Drawing (Across) Borders: Reflections on the Use of Creative Visual Communication in Research with Young Refugees

Thursday, 10 July 2025: 00:15
Location: FSE013 (Faculty of Education Sciences (FSE))
Oral Presentation
Lucy HUNT, University of Nottingham, United Kingdom
This paper argues for greater engagement with ‘visuality’ and creative communication in research with/for linguistically and culturally diverse groups of young people, such as those who have been forcibly displaced across borders. It is based on eight months of ethnographic fieldwork with displaced youth in Thessaloniki, Greece, during which I aimed to better understand their educational decision-making and the symbolic borders within/around their learning spaces. This involved participant observation as a volunteer teacher in various educational spaces (including language classes and arts workshops); focus group discussions with youth aged 15-25, involving creative methods (namely, drawing pathways to one's future and the barriers and supports along it); and interviews with educational ‘stakeholders’ such as teachers, parents and coordinators.
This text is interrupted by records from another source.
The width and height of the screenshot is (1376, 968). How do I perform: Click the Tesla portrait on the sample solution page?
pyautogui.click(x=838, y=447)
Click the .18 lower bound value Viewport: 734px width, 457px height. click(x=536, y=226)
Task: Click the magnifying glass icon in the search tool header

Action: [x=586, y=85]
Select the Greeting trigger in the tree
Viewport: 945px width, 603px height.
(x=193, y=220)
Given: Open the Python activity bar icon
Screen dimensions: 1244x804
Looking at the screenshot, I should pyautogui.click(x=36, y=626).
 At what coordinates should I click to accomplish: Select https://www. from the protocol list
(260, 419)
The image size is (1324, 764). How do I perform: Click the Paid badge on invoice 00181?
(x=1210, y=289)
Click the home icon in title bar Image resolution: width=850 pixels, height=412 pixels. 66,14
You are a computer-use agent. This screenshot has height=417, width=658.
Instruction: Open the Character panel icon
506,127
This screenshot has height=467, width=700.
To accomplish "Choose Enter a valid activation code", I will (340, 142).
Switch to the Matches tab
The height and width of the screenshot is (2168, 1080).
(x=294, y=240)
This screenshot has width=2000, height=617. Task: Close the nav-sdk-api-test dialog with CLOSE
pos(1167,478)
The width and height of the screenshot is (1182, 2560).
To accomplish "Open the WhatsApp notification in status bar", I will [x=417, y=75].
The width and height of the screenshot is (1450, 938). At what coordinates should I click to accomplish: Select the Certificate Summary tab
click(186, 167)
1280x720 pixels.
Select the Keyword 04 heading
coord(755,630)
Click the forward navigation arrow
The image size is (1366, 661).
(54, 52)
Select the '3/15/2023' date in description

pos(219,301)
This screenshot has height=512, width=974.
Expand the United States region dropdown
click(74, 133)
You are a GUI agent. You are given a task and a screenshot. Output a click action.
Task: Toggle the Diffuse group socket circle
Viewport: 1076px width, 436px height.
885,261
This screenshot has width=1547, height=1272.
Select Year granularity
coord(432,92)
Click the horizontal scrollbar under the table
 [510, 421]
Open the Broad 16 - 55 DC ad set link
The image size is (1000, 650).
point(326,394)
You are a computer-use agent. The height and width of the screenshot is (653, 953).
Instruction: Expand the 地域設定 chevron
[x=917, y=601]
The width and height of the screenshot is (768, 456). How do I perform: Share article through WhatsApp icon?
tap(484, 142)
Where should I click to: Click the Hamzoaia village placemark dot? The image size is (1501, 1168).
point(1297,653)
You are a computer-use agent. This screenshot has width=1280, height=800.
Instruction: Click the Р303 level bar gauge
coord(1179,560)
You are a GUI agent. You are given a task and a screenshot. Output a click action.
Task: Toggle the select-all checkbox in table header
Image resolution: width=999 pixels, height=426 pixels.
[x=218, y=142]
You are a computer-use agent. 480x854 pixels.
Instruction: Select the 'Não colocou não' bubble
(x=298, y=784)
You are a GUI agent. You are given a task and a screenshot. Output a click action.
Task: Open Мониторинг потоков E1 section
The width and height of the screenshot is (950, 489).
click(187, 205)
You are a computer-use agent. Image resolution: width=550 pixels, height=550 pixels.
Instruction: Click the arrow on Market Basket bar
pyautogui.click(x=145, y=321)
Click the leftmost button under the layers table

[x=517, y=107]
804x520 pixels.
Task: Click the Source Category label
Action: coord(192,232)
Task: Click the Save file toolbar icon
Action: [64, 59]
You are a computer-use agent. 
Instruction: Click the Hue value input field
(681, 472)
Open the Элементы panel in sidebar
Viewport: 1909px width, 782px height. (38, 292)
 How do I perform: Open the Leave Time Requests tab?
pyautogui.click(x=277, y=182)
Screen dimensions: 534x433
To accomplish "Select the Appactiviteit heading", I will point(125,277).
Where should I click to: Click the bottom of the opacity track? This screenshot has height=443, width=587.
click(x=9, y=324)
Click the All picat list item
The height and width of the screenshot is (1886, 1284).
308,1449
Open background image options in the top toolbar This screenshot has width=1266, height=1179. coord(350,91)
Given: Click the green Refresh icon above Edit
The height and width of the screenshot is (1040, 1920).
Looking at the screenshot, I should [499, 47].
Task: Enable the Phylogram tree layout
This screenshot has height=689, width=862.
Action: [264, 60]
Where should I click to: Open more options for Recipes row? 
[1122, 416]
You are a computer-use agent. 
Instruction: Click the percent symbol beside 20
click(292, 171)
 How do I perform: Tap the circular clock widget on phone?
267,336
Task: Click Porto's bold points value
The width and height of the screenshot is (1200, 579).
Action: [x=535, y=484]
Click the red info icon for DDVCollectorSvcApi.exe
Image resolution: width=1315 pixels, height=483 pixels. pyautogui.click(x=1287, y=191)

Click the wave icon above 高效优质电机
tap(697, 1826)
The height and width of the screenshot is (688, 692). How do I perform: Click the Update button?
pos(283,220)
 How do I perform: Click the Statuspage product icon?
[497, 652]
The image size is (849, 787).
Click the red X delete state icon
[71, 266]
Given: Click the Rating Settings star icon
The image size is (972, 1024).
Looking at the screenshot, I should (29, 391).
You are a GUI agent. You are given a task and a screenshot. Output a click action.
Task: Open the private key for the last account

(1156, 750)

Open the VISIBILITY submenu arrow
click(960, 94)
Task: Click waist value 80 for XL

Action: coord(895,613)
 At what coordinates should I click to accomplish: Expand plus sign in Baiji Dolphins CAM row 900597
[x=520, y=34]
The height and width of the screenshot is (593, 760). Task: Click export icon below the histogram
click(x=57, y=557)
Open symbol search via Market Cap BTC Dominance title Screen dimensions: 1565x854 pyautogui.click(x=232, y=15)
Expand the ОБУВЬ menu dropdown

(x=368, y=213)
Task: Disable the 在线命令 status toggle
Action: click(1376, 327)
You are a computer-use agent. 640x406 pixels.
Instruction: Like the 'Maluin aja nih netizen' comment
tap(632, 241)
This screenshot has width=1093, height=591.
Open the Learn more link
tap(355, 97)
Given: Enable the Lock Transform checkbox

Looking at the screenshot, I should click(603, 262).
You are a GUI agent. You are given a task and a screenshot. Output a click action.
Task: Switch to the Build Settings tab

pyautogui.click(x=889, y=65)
The paper addresses two ways in which visual communication (and more specifically, drawing) became a part of this project - as both a method and a form of dissemination - and reflects on its associated challenges and possibilities. Firstly, it describes how the ‘visual’ was incorporated into the process of data generation and analysis - from pictorial consent forms and creative methods to the researcher’s reflective sketches and photographs - and the ethical and practical implications of this. Secondly, it makes the case for creating a visual product of research with/for refugees, to enable youth to share their lives in colour, rather than as another bureaucratic or academic text. It concludes with a call for researchers to engage an audience beyond academia in their stories, while paying attention to their role in constructing generalised visual narratives. As such, it argues that visual communication - when done with critical reflection and flexibility - has the potential to transgress borders among youth, researchers and the wider public.